AIM OF THE TASK —
Could the lines from the line bearing "The image size is (640, 512)." to the end of the records below be copied exactly, with the pictures left out and no other lines added?

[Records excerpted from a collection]
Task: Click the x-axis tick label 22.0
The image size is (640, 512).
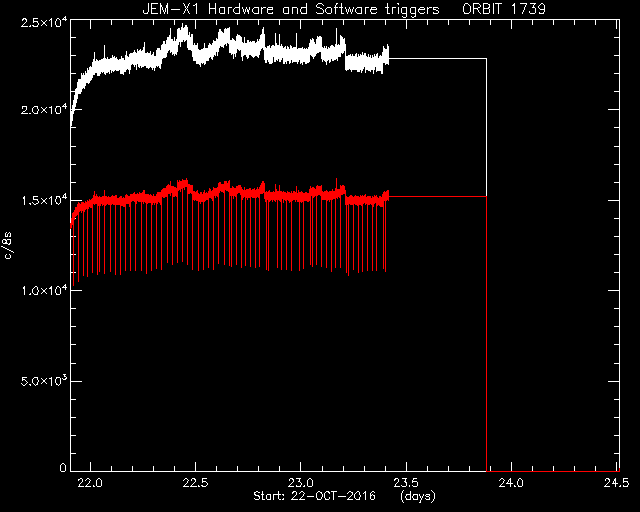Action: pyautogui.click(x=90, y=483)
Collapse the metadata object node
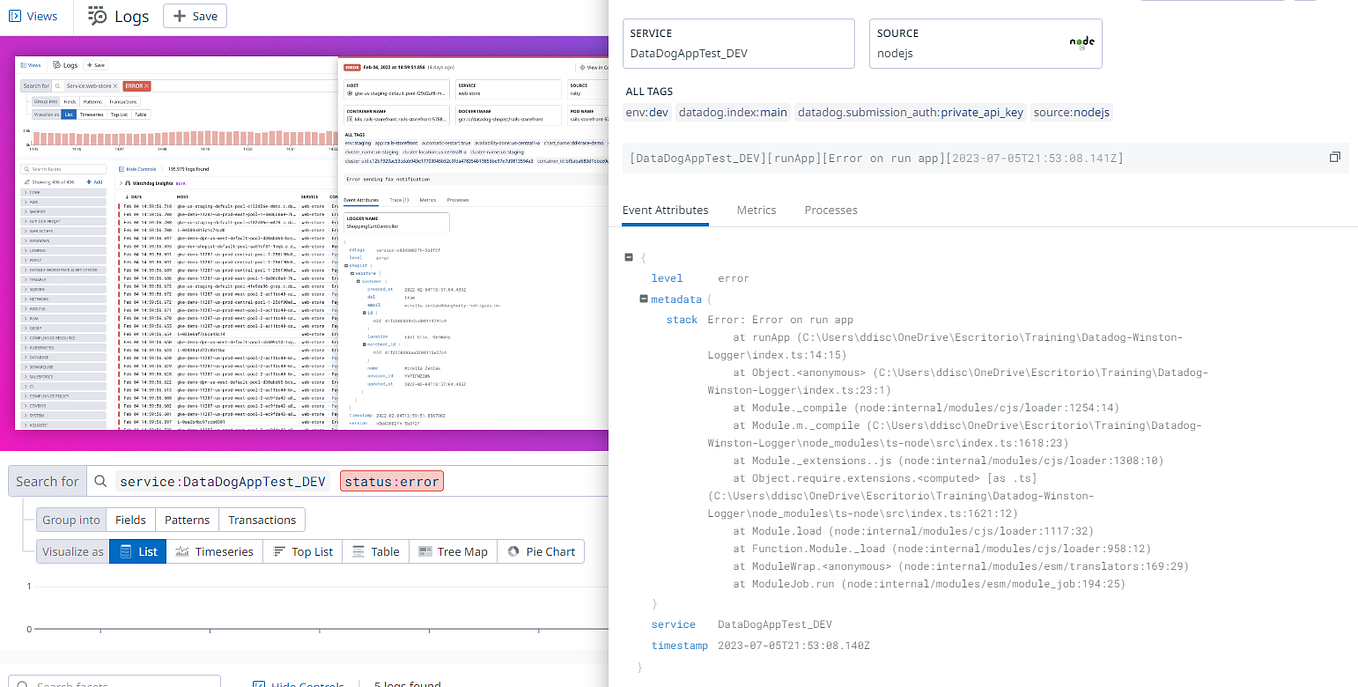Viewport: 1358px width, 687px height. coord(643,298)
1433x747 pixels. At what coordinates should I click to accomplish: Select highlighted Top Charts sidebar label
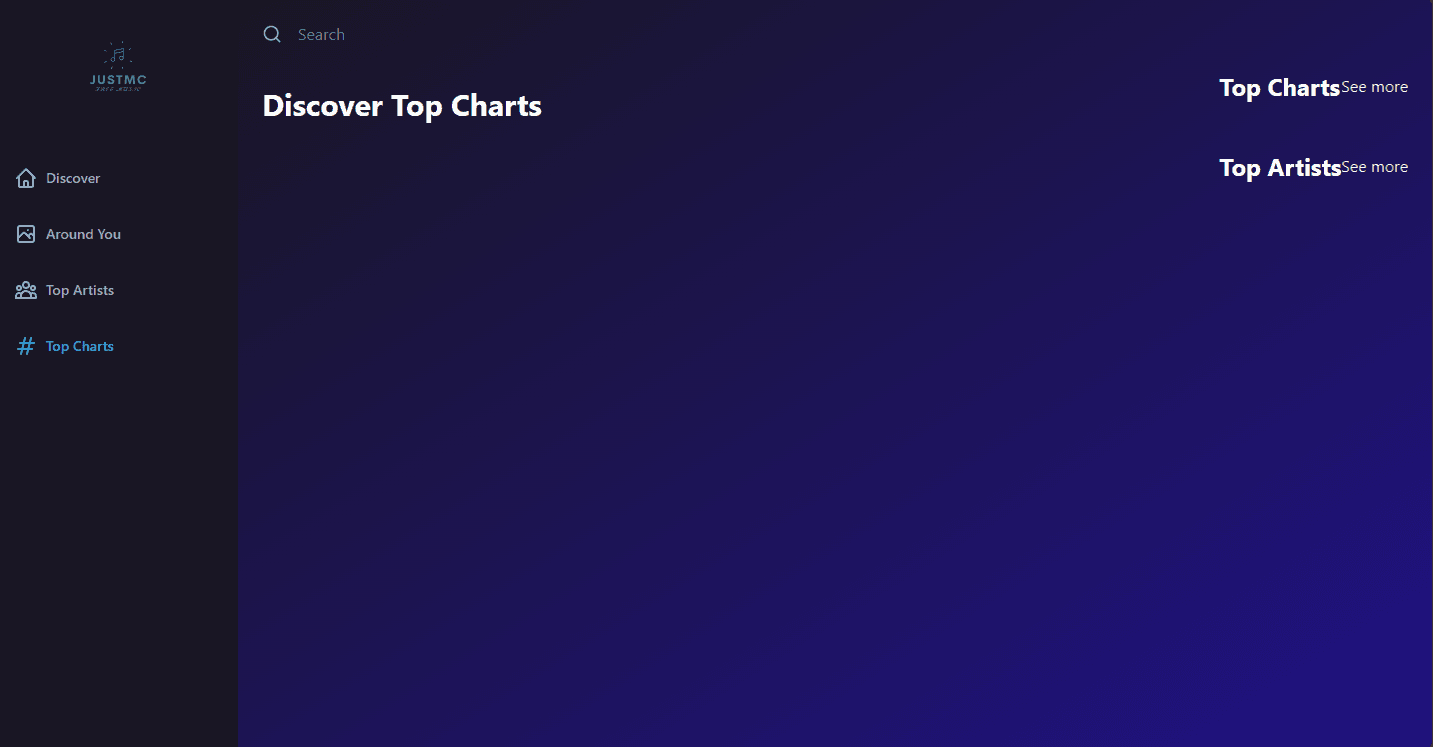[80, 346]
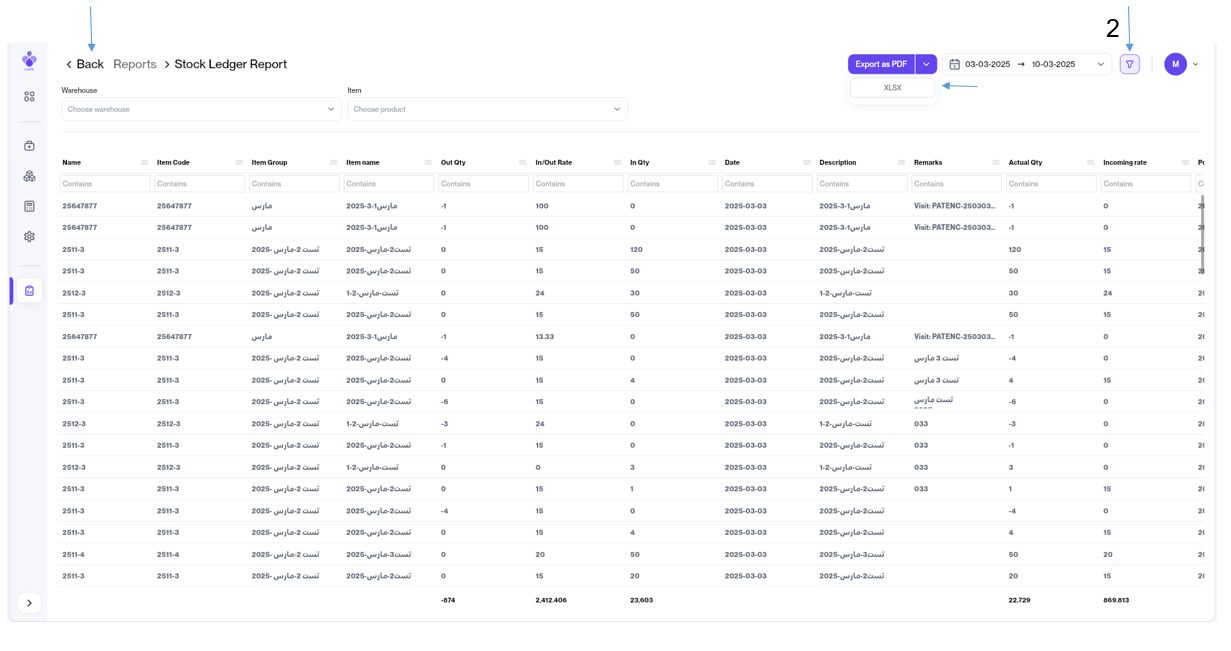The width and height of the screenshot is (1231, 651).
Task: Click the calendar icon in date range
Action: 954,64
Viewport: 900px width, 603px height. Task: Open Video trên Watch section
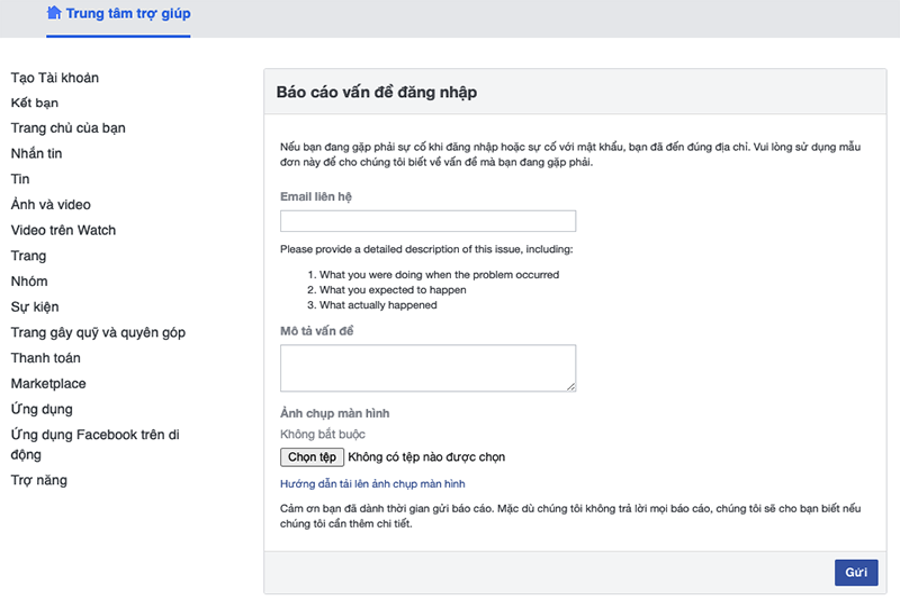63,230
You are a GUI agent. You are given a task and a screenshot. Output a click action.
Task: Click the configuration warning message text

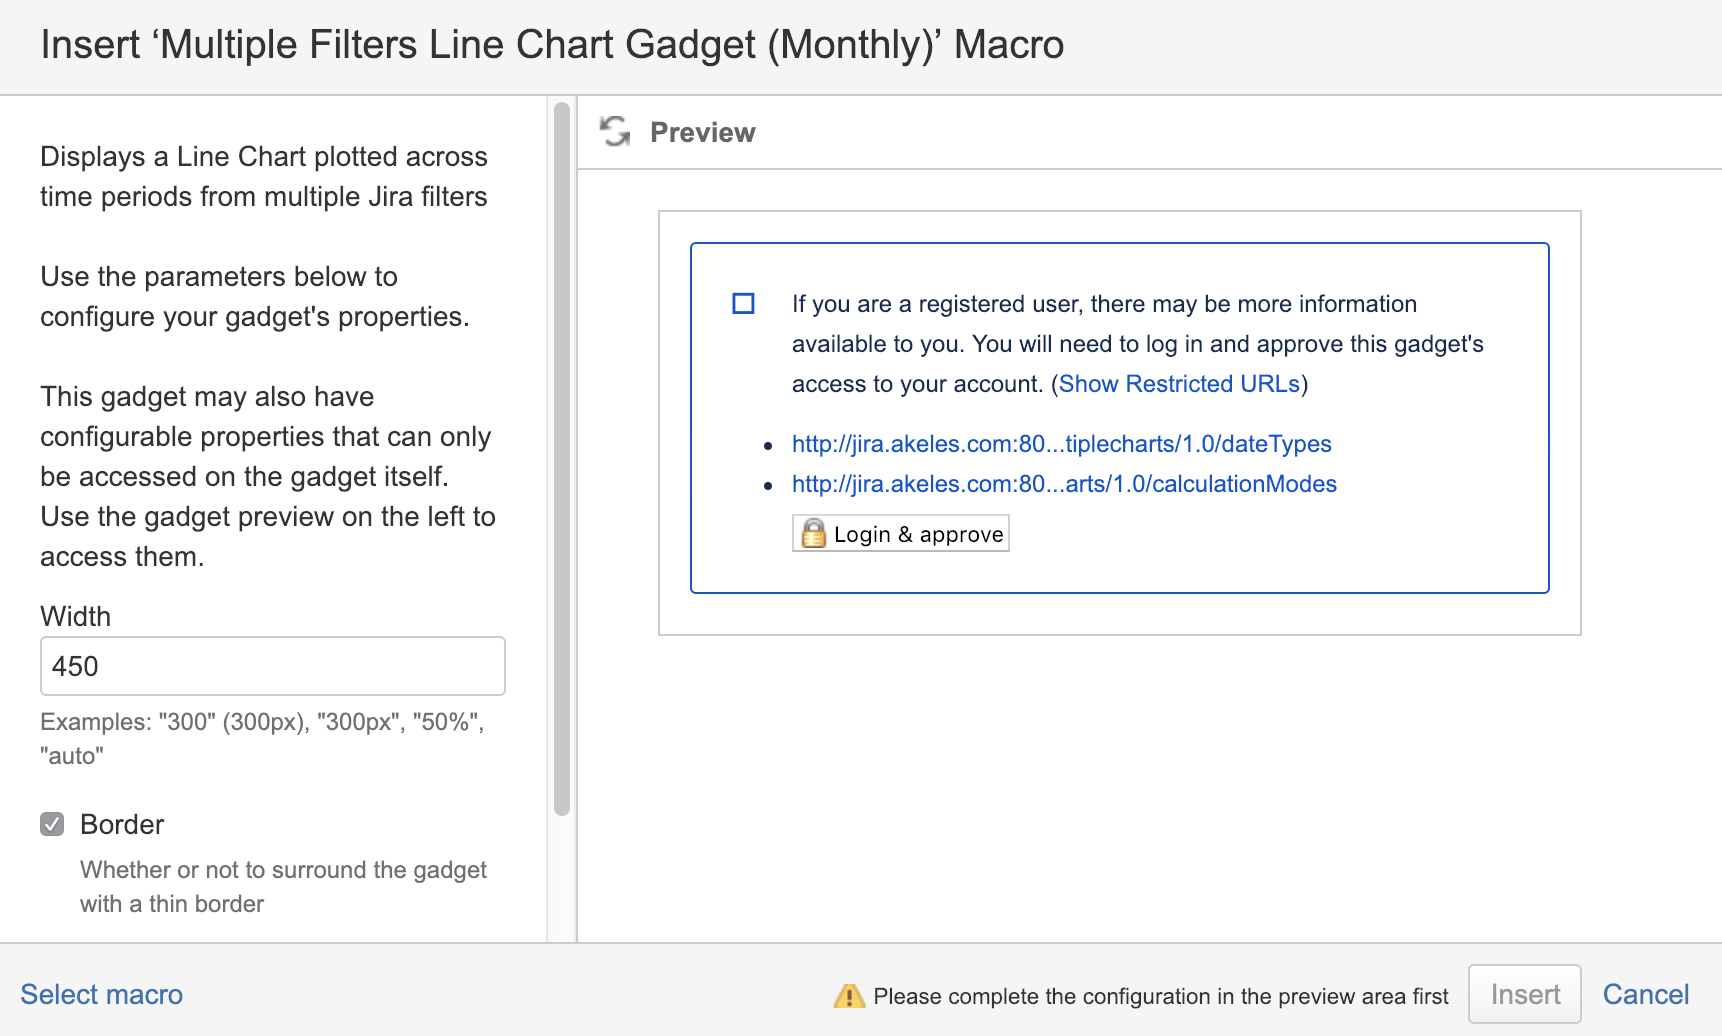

EXPECTED ANSWER —
The image size is (640, 512).
Action: pyautogui.click(x=90, y=483)
Collapse the metadata object node
Viewport: 1358px width, 687px height. coord(643,298)
1433x747 pixels. At what coordinates should I click to accomplish: Select highlighted Top Charts sidebar label
[80, 346]
The width and height of the screenshot is (1231, 651).
Task: Click the calendar icon in date range
Action: 954,64
Viewport: 900px width, 603px height. Task: Open Video trên Watch section
63,230
You are a GUI agent. You are given a task and a screenshot. Output a click action.
Task: Click the configuration warning message text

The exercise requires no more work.